【2023年版】太陽光発電は今から導入しても大丈夫?最新事情を解説

太陽光発電の余剰電力買取制度は2019年でスタートから10年を迎え、固定価格での買い取りが終了する人が多数出始める「2019年問題」なども取り沙汰されました。ひとつの区切りを越えた近年では、取り巻く環境や制度が変化しつつあります。

また、新たな太陽光発電の利用先も注目され、情報を日々アップデートしていくことの重要性がますます高まっていくことでしょう。

この記事では、2023年現在の太陽光発電事情についてわかりやすく解説するとともに、固定買取価格期間が順次満了する太陽光発電オーナーの方や、これから設置を検討されている方に向けた情報もご紹介します。

 

目次

近年の太陽光発電事情を見てみよう

太陽光発電を取り巻く環境は、2019年をひとつの契機としてはいるものの、年々変化しています。ここでは卒FITによる影響や固定買取価格の推移、その背景を解説しましょう。

2019年問題以降の太陽光発電

2009年の初導入から10年間の余剰電力買取制度(2012年以降はFIT:固定価格買取制度と改称)が2019年に満了となりました。余剰電力の今後の使い道の検討を迫られたこの「2019年問題」は、約50万世帯に影響を及ぼしました。

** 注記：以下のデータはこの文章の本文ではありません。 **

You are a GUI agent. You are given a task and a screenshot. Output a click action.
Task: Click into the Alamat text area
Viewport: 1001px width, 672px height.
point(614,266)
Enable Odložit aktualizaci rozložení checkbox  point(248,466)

その後、2010年以降に導入した世帯も順次「卒FIT」を迎えることから、各世帯が初期投資を回収できているのか見直すとともに、卒FIT後の余剰電力の利用法についても検討しておく必要が出てきたのです。

売電価格は下降傾向

日本におけるFIT制度の買取価格は、年々安くなってきています。

FITの開始された2009年当初、売電価格は48円/kWhという単価でした。対して10年が経過した2019年以降の売電価格は、以下の表のように推移しています。

 

  2019年 2020年 2021年 2022年 2023年
売電価格(円/kWh) 26 21 19 17 16
前年比 ▲2 ▲5 ▲2 ▲2 ▲1

 

売電価格はFITの開始後から年々下降を続け、「2019年問題」当時には当初比で1/2をわずかに上回っていた価格が、2023年には16円/kWhと、2009年の1/3まで下がっています。また、これはあくまでFIT適用中の価格であり、もし卒FITのタイミングで放っておけば、各エリアの最低水準に近い買取価格となってしまうという問題もあります。

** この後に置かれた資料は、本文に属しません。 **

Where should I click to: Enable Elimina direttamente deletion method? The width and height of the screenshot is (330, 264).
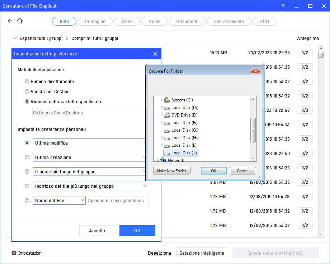[x=27, y=81]
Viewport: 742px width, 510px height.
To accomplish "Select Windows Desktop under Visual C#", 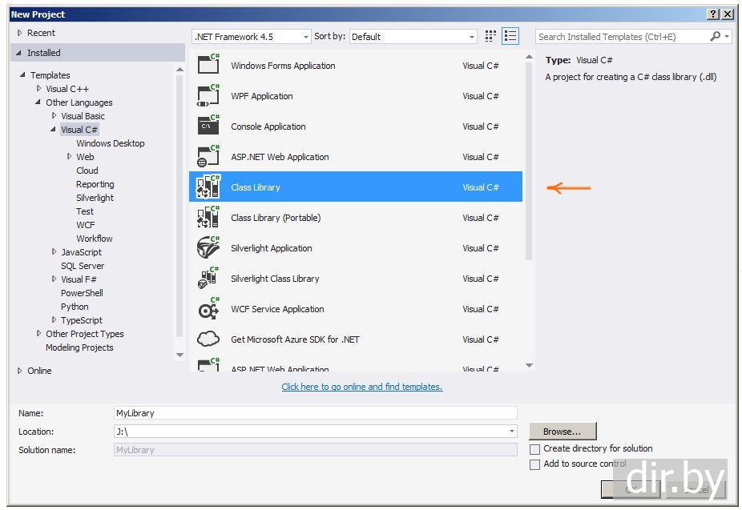I will pyautogui.click(x=111, y=143).
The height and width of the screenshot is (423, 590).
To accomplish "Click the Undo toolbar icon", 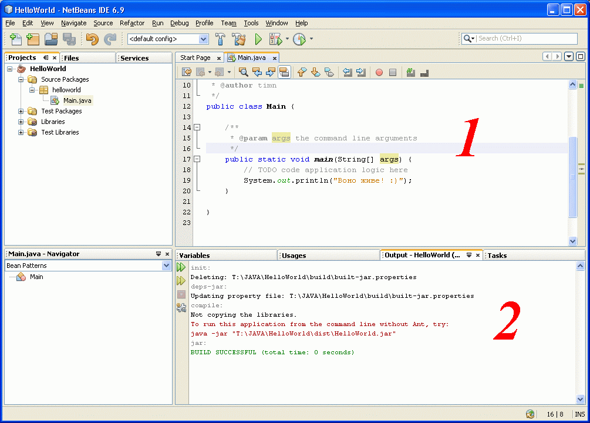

売電先の電力会社選びやプラン変更によってある程度対処可能とはいえ、適用期間中の売電価格と比べてしまい、オーナーの皆さんが危機感を覚えてしまうのもうなずける話です。

しかしながら、これから導入を検討している皆さんにとっては、投資金額の回収という観点からみれば一概に悪い話ではありません。

設置費用も下がってきている

太陽光発電の売電価格下落の背景には、設置費用が安くなってきていることが挙げられます。

これはそもそも、FIT制度の前提として「初期投資を10年で回収できる価格をひとつの目安とする」意味合いがあるためです。つまり、パネルの技術革新や設置企業の企業努力によって、設置費用が少なくなればなるほど、固定価格も下がっていくということになります。

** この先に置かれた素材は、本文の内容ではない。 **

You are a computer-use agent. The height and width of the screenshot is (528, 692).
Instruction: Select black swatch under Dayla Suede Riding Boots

また誰もが実感しているように、普段から利用する電気料金はここ数年で一気に高騰しています。つまり売電価格こそ下がっているものの、初期投資のスリム化で導入しやすくなったうえ、太陽光発電による電気を自家利用するメリットが相対的に大きくなってきているのです。

卒FIT後の選択肢

FITが終了してから実践できる選択肢は、そのまま売電を続けることだけではありません。お得な生活を実現する方法もあるため、ライフスタイルに合った道を選びましょう。買取期間終了に備えて把握しておきたい2パターンの活用方法をご紹介します。

 

売電先を変更する

売電先を変更することで売価を上昇させる方法があります。全国各地の小売電気事業者が電力買取サービスを展開しているので、リサーチしてみましょう。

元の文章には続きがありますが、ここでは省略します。